La caravane de la Libération parcoure tous les ans le trajet Avranches-Brest afin de commémorer la libération de la Bretagne suite au débarquement des troupes alliées le 6 juin 1945 sur les plages françaises de Normandie. Un groupe d'amis collectionneurs d'anciennes voitures de guerre a créé le Military Vehicle Conservation Group afin de remémorer ce trajet avec la participation de bénévoles habillés en tenu d'époque.
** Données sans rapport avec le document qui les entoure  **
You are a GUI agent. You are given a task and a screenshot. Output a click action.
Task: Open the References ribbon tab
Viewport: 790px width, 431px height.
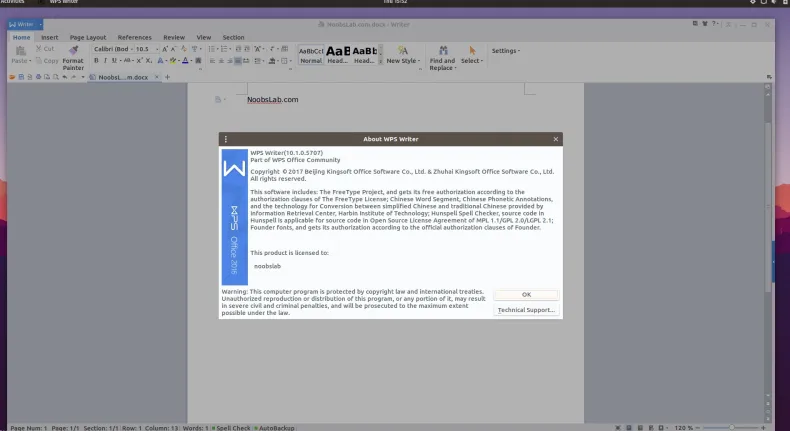pyautogui.click(x=135, y=37)
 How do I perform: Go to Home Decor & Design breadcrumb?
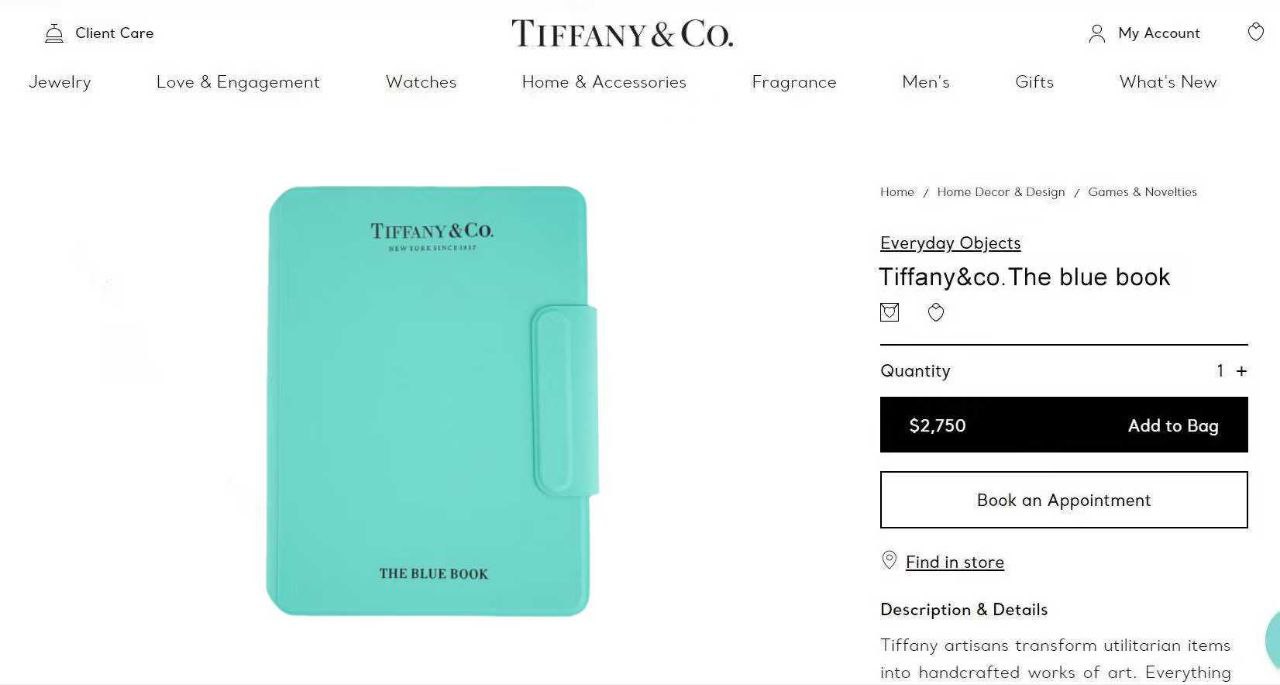[1001, 192]
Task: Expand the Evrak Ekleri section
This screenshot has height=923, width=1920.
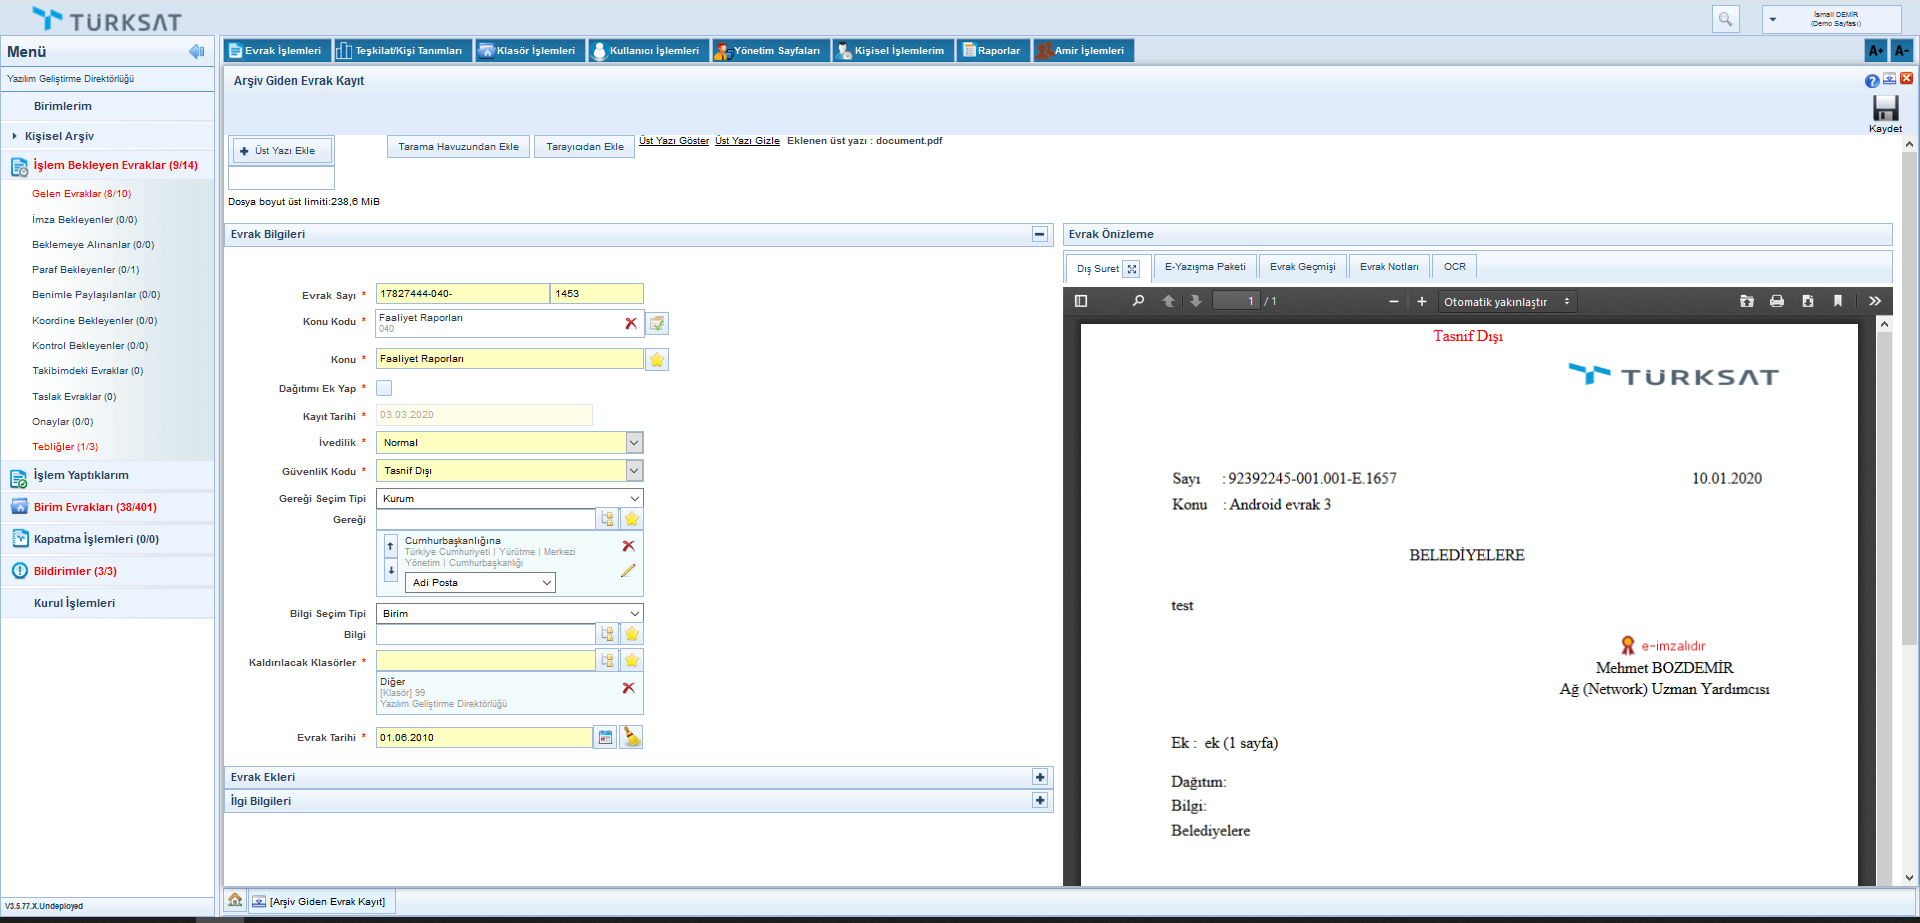Action: click(1040, 777)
Ces collectionneurs d'anciennes voitures militaires parcourent le même chemin emprunté par les GI américains de la Manche vers le Finistère. Le but de cette caravane est de reconstituer l'arrivée des troupes américaines dans les villes libérées avec la participation d'anciennes voitures de guerre. Ce jour 6 août 2014, ils sont arrivés en fin de matinée rue de Gouédic à Saint-Brieuc. Ensuite, ils ont assisté, avec la participation des autorités de la ville et militaires, à une cérémonie au Monument aux Morts.
Le maquis était un groupe armé paramilitaire créé pour combattre
les Allemands. En Bretagne, notamment dans le Finistère, les maquisards étaient
en nombre d’environ 3.500 hommes, dont 2.000 armées lors de l’été 1944.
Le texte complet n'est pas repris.